DIRECTIONS FOR THIS TASK
Write out the passage of the favorite-books post below starting at "So every now" and ending at "my favourite books.", swapping "Kindle" for "e-reader".

My Top 10 Books Of All Time
It is no surprise to anyone that I love a new release. I love the wait for a pre-order to come through, I love the joy of seeing a highly awaited hardback a few days before official release in my local bookstore. I love when a bookseller tells me that they know I’ll love the book I’ve picked out. I love being able to keep up with publishing trends (though we are always a few years behind?) in real time. And sometimes, it is just so much nicer to read a book on paper than it is on my Kindle.
But buying hardbacks is deeply unsustainable. I’ve been shelling out the £14.99 to £16.99 to £19.99 to even £22.99 regularly for the past 9 months. And my bank account is suffering. My bookshelves are suffering. My bedside table houses 2 stacks of book that threaten to kill me in my sleep. My desk has its own carefully balanced pile of books, just in case the walk across my room to my bookshelves or bedside table is too much. And of course, there are always the books I leave to read at work.
So every now and again I tell myself to pause. Don’t buy the latest book. Wait. Wait for the paperback. Or even better, just read it on your Kindle! And in those times, where I need to read something good to fight my consumerist habits, I go back to my favourite books.
So here are my favourite books of all time. I’ve purposely excluded anything I’ve read for the first time in the past 12 months, because I figure I’ll be too biased/still wearing my rose tinted glasses. I’ve chosen books I love as an adult, but also books I have loved throughout my childhood, my teenage years and still enjoy or think highly of now. In general, these books are the books I love that stand the test of time, and that stand the test of new releases. I either love returning to them, or I always think highly of them.

GIVEN DATA

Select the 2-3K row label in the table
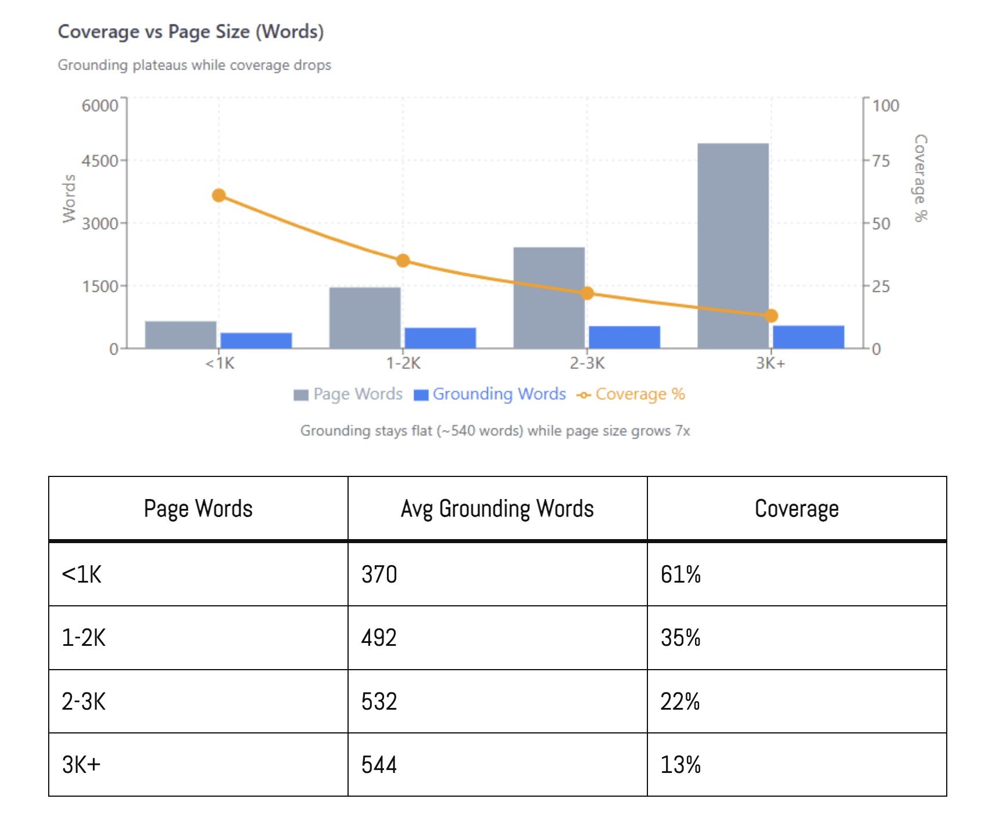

TASK RESULT
So every now and again I tell myself to pause. Don’t buy the latest book. Wait. Wait for the paperback. Or even better, just read it on your e-reader! And in those times, where I need to read something good to fight my consumerist habits, I go back to my favourite books.